11.6 Amendments, Waivers and Consents.
--------------------------------
Neither this Credit Agreement nor any of the other Credit Documents,
nor any of the terms hereof or thereof may be amended, changed, waived,
discharged or terminated unless such amendment, change, waiver, discharge or
termination is in writing entered into by, or approved in writing by, the
Required Lenders and the Borrower, provided, however that:
(a) no such amendment, change, waiver, discharge or termination shall,
without the consent of each Lender directly affected thereby, (i)
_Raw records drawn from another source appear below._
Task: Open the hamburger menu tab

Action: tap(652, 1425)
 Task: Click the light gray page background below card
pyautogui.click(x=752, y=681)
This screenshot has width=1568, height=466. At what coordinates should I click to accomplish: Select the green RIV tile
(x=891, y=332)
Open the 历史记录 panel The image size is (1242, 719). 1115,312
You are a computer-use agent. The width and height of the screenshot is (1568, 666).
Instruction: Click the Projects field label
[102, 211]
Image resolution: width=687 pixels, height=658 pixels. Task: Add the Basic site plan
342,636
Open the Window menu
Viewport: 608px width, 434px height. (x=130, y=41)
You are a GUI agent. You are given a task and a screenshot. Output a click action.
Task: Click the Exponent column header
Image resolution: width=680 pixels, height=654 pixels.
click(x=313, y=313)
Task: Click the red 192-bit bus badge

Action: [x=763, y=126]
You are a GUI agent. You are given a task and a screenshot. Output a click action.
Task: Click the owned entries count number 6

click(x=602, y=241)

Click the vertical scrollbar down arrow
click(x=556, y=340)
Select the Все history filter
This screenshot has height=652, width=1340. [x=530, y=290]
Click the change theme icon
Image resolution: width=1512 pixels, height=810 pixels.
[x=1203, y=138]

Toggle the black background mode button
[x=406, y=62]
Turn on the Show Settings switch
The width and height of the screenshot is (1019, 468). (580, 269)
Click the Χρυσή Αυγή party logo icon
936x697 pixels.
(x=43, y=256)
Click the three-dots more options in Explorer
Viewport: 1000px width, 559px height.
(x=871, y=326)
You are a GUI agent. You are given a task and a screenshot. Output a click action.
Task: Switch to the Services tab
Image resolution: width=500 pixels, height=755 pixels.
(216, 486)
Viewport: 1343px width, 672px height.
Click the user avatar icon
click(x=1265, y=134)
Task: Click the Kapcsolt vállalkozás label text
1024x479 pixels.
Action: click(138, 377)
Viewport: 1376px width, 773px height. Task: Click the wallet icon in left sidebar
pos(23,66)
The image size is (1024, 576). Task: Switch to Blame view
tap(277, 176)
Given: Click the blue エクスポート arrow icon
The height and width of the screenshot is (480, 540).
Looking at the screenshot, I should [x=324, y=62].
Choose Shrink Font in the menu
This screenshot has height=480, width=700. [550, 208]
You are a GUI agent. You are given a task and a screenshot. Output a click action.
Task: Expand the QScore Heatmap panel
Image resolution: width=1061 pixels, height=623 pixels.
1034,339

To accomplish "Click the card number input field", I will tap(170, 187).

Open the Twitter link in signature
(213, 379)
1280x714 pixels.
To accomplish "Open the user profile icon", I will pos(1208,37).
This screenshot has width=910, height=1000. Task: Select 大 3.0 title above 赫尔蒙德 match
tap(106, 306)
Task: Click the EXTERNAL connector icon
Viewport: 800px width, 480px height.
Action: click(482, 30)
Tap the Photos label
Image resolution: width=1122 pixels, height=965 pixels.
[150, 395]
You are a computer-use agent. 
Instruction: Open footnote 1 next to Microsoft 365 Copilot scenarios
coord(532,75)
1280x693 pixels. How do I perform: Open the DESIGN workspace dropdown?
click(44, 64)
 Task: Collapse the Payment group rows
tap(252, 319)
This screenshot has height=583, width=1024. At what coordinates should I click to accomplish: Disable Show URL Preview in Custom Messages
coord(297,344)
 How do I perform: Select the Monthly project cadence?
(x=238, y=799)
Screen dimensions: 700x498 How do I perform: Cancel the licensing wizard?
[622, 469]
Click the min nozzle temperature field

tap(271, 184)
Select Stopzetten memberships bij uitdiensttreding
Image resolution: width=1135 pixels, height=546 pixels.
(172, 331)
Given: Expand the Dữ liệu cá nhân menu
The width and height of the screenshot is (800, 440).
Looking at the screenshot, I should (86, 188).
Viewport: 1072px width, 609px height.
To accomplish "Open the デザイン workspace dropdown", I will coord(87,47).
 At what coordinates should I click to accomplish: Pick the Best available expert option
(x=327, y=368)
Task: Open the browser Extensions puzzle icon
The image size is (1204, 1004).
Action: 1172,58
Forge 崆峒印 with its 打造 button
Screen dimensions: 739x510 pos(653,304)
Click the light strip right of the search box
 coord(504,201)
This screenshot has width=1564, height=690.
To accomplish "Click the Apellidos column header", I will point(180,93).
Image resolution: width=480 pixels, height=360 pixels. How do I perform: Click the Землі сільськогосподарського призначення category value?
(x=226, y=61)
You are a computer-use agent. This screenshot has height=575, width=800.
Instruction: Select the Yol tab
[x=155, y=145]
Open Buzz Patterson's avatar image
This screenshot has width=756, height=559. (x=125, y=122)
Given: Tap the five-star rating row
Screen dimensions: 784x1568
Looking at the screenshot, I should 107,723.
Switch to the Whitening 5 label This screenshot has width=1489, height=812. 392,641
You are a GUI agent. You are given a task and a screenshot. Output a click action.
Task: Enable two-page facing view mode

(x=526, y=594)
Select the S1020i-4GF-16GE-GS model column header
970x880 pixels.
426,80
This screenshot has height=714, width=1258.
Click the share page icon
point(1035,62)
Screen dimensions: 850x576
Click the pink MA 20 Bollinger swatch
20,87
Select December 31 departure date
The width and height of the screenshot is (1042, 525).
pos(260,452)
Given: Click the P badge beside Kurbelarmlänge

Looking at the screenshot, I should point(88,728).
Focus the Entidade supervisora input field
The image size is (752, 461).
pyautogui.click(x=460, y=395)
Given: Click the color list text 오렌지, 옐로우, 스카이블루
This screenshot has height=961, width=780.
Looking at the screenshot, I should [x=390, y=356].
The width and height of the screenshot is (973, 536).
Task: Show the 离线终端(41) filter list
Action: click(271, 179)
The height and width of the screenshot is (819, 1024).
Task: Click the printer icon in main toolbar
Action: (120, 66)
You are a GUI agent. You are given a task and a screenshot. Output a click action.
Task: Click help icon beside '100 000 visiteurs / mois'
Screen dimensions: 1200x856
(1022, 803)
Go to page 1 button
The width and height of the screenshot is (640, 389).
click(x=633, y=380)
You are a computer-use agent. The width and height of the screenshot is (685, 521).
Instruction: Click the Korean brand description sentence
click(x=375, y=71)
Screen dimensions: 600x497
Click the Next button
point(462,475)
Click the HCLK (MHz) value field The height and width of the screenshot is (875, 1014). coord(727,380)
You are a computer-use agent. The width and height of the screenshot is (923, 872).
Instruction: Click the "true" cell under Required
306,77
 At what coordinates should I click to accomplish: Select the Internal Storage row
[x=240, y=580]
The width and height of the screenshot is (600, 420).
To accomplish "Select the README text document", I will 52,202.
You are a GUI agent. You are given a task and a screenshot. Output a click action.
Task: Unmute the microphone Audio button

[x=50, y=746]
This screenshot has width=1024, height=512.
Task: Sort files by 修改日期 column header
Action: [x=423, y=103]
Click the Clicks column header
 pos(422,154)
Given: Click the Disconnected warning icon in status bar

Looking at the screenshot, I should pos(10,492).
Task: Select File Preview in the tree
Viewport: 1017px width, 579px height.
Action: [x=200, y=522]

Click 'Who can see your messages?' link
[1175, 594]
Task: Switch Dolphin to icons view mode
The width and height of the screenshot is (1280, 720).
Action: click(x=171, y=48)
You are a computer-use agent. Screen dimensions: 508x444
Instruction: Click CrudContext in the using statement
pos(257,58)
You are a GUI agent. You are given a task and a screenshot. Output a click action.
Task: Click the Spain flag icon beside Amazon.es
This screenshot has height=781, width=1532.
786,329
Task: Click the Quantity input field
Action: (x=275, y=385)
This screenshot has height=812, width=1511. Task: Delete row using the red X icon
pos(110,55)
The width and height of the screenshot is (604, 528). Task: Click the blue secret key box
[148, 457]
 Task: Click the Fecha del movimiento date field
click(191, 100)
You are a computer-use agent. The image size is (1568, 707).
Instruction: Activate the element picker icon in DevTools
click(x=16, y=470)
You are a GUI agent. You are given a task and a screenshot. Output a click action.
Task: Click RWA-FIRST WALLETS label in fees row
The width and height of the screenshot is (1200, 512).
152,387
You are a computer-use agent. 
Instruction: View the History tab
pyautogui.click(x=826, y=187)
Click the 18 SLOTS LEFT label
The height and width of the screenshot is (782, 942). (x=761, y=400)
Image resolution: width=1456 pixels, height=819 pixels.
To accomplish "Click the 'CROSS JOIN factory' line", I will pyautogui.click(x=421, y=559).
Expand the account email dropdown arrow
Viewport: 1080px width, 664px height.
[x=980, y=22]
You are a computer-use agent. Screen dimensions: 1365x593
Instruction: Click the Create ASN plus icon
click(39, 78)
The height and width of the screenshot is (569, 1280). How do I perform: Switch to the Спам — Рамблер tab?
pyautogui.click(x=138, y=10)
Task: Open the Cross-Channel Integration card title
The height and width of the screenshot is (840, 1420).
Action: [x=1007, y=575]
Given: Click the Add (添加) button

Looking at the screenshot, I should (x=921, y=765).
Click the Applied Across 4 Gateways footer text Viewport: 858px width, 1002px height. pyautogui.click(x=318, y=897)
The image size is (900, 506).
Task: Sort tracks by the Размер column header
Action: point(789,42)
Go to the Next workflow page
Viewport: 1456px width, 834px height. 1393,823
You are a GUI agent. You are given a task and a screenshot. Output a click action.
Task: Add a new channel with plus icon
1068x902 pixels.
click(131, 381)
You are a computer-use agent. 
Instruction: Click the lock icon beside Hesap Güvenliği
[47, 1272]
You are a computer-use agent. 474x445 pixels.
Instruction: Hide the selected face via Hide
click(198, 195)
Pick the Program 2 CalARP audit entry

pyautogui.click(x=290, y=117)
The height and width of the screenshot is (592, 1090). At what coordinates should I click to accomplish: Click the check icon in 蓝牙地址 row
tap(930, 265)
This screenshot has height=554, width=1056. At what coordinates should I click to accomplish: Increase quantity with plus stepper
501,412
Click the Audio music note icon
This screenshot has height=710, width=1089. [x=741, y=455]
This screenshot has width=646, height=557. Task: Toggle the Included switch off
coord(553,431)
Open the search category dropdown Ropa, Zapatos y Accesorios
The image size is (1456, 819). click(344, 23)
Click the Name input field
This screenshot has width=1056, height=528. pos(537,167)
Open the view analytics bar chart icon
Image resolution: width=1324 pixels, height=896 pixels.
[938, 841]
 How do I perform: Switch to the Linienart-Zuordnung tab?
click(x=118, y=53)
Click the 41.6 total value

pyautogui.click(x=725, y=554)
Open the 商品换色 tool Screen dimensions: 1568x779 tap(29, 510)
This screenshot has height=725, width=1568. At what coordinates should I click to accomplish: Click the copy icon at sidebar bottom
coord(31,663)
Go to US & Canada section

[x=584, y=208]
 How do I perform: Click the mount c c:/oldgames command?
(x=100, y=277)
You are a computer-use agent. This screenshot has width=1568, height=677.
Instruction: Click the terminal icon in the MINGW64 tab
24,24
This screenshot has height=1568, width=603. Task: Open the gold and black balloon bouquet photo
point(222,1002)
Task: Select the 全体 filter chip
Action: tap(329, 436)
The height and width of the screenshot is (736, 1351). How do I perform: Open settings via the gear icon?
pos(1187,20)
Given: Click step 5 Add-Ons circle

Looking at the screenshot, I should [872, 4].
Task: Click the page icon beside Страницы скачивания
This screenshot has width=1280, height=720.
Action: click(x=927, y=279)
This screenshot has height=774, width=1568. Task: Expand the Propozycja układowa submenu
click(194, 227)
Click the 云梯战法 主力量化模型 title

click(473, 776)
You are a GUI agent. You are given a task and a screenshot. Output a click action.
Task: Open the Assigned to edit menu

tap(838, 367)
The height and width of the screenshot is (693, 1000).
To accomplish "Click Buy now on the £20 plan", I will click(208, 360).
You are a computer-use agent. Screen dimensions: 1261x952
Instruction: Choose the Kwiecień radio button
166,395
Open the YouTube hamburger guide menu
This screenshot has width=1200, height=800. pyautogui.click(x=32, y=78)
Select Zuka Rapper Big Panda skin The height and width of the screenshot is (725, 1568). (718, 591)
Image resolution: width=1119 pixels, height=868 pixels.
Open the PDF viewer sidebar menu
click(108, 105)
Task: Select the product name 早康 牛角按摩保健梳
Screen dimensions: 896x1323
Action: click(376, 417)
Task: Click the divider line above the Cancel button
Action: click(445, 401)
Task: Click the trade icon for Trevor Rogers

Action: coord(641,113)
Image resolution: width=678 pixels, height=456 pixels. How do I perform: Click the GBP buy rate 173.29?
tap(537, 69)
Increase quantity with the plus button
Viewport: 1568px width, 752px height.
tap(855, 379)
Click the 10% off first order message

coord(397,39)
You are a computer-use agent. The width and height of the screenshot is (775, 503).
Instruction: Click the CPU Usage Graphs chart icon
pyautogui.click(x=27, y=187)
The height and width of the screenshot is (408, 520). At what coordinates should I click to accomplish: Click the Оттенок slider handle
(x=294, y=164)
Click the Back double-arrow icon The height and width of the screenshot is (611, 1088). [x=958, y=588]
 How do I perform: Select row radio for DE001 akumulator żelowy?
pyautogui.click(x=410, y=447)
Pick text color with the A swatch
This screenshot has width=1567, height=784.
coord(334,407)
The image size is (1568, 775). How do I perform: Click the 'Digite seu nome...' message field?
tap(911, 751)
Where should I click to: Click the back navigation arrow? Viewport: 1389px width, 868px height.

reduce the rate or extend the time of payment of interest (other than
as a result of waiving the applicability of any post-default increase
in interest rates) on any Loan or fees hereunder, (ii) extend (A) the
Commitments of the Lenders, (B) the final maturity of any Loan, or any
portion thereof, or (C) the time of payment of any reimbursement
obligation, or any portion thereof, arising from drawings under Letters
of Credit, (iii) reduce the principal amount on any Loan, (iv) increase
the Commitments of the Lenders over the amount thereof in effect (it
being understood and agreed that a waiver of any Default or Event of
Default or of a mandatory reduction in the total commitments shall not
constitute a change in the terms of any Commitment of any Lender), (v)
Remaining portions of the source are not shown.